Hugh SavillThis week Sam Woods referred to Solvency II indigestion, and suggested that some tweaks and amendments were needed by way of digestif.

Now this is language that the ABI understands (and yes, we have taken the broad hint that some cognac would be appreciated at the next Insurance CEOs breakfast meeting).

We have produced - at the request of Tyrie’s restaurant inspectors on the Treasury Select Committee - a modest whine list of 23 improvements to Solvency II. We thought that this might help the PRA restaurant get its first Michelin star. Sam’s reaction has been mixed: we have so far scored 5 out of 23. But we are still talking to the PRA. As regular diners at their tables, insurers take a close interest in reducing the cost of dinner, and lowering the risks of heart attack from high capital levels.

Our most disliked dish is the Risk Margin. This stodgy offering takes up far too much space on the SCR plate. Worse, it changes shape and taste along with interest rates. Some insurers have found it is less offensive with liberal helpings of TMTP pickle, but even the tuxedo-clad PRA waiters are embarrassed to serve it up. We believe that the PRA can fix this themselves. All Sam has to do is to go down into the insurance kitchen in the bowels of 20 Moorgate, hurl a few choice kiwi expletives at head chef David Rule, and get the recipe changed. The PRA prefers to get the recipe changed officially, where it was originally written, at Gabriel Bernardino’s euro-fusion cooking EIOPA restaurant in Frankfurt. So we are working with them on that. Longer term, we are beginning to wonder whether the Risk Margin should be on the menu at all.

We are pleased that the PRA has launched a review of reporting requirements. We can understand that the waiters need to know what we have ordered, but there must be easier ways to do this than the current reporting templates. Sometimes ordering the meal takes longer than the meal itself.

We are also in discussion with the PRA about illiquid assets. Insurers appreciate the need for liquidity – no meal is complete without it. But if we are to avoid a monumental hangover, we have to absorb this with longer term assets that match our liabilities. There is an ongoing dialogue with the PRA about the raw ingredients eligible for the Matching Adjustment.

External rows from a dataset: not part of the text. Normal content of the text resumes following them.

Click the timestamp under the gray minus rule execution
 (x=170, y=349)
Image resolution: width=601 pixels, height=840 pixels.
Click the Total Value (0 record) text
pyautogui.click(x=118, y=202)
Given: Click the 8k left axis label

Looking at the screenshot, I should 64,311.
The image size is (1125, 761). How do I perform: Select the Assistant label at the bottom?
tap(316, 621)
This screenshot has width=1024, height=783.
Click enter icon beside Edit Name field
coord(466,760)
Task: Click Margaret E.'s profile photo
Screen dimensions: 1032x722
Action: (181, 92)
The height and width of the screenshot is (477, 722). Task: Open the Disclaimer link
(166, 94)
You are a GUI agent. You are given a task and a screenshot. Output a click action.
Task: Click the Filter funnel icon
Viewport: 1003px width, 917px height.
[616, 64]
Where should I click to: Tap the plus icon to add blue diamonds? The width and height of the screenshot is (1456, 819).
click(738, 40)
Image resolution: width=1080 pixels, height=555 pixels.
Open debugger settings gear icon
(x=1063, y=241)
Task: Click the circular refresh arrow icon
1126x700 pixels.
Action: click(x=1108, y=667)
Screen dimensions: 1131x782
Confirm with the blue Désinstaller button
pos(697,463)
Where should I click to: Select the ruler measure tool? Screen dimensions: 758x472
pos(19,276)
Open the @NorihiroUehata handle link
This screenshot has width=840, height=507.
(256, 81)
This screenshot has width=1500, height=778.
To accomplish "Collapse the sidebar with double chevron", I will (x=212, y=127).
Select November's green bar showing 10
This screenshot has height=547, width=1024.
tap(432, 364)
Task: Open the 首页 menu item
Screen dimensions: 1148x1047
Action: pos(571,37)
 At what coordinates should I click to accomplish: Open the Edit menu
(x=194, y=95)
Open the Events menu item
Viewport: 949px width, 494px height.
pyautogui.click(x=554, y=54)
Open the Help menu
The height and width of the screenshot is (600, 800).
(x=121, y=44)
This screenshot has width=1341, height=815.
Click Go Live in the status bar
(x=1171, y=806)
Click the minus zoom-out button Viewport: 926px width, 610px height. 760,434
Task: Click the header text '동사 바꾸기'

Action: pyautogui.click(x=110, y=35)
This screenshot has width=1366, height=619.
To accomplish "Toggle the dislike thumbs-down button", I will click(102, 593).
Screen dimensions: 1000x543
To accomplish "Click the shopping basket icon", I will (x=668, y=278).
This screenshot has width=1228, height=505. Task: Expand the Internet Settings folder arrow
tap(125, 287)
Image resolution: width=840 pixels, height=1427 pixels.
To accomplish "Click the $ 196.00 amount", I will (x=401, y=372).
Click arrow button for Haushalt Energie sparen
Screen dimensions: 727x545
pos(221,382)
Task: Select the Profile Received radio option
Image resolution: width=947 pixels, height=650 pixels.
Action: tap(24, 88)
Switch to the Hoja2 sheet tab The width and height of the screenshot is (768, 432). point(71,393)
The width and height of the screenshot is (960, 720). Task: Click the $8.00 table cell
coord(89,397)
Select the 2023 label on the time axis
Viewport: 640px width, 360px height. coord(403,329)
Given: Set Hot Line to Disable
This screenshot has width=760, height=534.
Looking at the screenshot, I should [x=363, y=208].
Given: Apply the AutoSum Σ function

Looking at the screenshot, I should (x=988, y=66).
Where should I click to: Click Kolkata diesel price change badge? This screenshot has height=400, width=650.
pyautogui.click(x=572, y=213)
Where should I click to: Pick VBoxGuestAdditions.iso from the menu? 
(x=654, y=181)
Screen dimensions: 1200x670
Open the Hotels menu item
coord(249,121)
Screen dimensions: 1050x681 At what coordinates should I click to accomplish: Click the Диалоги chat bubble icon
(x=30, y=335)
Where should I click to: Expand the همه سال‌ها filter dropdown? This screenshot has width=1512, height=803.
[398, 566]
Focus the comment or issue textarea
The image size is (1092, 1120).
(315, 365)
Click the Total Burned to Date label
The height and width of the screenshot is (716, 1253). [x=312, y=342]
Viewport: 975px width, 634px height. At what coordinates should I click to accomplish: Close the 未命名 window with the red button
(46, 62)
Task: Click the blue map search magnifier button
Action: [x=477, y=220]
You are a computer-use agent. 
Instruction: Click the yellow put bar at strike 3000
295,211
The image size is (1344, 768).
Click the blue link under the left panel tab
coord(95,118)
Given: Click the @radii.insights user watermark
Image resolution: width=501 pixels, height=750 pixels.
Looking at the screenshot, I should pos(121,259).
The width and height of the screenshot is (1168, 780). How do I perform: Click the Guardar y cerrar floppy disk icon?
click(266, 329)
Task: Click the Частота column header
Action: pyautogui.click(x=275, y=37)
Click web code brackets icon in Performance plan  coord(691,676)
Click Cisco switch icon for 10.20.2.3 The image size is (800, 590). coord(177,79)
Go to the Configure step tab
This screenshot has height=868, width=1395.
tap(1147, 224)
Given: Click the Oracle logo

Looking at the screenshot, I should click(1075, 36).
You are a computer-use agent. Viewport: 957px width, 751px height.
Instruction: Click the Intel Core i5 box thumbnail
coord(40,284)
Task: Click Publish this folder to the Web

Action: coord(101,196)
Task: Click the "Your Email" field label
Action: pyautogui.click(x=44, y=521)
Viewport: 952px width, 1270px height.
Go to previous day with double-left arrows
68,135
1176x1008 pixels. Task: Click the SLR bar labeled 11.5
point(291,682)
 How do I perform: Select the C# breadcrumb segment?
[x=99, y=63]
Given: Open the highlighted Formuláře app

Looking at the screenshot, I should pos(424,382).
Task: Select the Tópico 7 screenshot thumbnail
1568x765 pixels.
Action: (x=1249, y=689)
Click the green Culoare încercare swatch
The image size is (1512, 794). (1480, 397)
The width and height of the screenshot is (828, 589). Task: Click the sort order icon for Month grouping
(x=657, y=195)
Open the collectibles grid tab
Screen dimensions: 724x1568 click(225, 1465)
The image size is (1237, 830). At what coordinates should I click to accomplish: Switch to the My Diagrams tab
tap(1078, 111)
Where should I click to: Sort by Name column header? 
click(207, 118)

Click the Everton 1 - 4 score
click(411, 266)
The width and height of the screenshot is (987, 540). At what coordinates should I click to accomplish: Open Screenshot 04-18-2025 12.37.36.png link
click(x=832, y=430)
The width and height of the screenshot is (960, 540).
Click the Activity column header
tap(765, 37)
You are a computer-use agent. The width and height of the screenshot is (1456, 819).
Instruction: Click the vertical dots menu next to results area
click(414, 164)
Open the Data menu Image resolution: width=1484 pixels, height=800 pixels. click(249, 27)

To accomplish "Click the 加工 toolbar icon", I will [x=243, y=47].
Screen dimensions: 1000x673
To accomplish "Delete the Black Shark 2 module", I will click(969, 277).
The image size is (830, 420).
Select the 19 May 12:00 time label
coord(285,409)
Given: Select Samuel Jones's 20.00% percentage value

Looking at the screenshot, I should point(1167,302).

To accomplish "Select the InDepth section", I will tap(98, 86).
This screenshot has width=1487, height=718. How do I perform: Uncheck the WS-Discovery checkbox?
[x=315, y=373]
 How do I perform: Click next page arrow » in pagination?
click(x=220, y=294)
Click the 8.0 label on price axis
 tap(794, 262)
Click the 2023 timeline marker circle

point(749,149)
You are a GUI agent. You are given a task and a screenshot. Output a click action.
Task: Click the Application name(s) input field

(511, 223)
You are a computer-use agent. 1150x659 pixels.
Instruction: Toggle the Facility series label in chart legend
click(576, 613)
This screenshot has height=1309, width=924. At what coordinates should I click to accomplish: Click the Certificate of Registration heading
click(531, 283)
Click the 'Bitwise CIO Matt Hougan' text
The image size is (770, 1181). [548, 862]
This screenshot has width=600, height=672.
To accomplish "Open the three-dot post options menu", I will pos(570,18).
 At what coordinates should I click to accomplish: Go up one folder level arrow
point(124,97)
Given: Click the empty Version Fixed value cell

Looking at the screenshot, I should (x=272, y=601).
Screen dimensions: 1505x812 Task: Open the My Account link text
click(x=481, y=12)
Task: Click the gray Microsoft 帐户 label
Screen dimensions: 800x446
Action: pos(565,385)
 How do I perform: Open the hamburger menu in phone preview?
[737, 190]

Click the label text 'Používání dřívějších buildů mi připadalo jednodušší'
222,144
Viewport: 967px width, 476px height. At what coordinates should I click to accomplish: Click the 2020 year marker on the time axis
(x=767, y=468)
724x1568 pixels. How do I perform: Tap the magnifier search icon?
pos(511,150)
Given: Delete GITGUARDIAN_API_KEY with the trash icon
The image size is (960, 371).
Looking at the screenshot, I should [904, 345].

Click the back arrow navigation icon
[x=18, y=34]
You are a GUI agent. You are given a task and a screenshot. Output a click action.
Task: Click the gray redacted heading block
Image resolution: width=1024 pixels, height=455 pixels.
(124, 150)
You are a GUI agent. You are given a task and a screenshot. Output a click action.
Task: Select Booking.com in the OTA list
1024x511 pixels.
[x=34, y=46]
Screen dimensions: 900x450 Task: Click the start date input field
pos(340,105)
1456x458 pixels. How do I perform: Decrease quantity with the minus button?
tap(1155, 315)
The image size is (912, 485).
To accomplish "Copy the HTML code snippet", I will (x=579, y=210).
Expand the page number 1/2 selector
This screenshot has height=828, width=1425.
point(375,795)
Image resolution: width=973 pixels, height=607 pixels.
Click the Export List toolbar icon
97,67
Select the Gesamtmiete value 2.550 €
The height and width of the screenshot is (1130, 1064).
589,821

This discussion raises the question of what will happen at the PRA restaurant when all European food is banned in a couple of years’ time. This is important: if the quality of the fare suffers, some insurers may be tempted to patronise Bernadino’s restaurant instead. Insurers may moan about the Solvency II menu, but what menu would we prefer? The American diet of charred steak in amortised cost would be a return to the culinary dark ages. We have no appetite for the International Cooking Standard (ICS): the UK is not ready for an Indian or Chinese takeaway at the Bank of England, and the overpowering odour of a Basel cheese fondue would probably put diners off. We hope that Sam will remain the proprietor. We believe that the menu should remain similar to Solvency II, though greater care will be needed over the sourcing of the ingredients. To return to the important question of the digestif, cognac and grappa will be out of bounds, alas, and we will probably be restricted to a range of malts. Come to think of it, even that may be at risk. It is a little worrying that some in the PRA are attracted to the faddish macroprudential diet, based on counter-cyclical beans and pulses. Yuk. The bankers say it is good for their health. They can keep it.

Of course the PRA will no longer be able to call itself a restaurant, as this is a French word. Insurers will dine at the PRA caff. One thing that sadly will not change is the astronomical bill.